INSTRUCTIONS FOR THE TASK:
Reproduce the entries exactly. Omit none of them.

RECORDS:
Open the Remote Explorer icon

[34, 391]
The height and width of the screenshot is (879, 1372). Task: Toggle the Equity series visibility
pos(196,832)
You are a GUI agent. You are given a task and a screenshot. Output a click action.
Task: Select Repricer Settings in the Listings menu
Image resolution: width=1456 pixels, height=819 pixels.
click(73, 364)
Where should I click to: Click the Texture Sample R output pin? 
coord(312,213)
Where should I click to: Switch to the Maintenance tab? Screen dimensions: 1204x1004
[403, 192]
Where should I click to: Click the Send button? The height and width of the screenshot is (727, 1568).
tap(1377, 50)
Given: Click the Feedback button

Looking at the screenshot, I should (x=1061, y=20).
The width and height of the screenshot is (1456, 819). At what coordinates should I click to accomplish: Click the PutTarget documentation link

TASK ANSWER:
Open the Remote Explorer icon

[34, 391]
The height and width of the screenshot is (879, 1372). Task: Toggle the Equity series visibility
pos(196,832)
You are a GUI agent. You are given a task and a screenshot. Output a click action.
Task: Select Repricer Settings in the Listings menu
Image resolution: width=1456 pixels, height=819 pixels.
click(73, 364)
Where should I click to: Click the Texture Sample R output pin? 
coord(312,213)
Where should I click to: Switch to the Maintenance tab? Screen dimensions: 1204x1004
[403, 192]
Where should I click to: Click the Send button? The height and width of the screenshot is (727, 1568).
tap(1377, 50)
Given: Click the Feedback button

Looking at the screenshot, I should (x=1061, y=20).
The width and height of the screenshot is (1456, 819). At what coordinates should I click to accomplish: Click the PutTarget documentation link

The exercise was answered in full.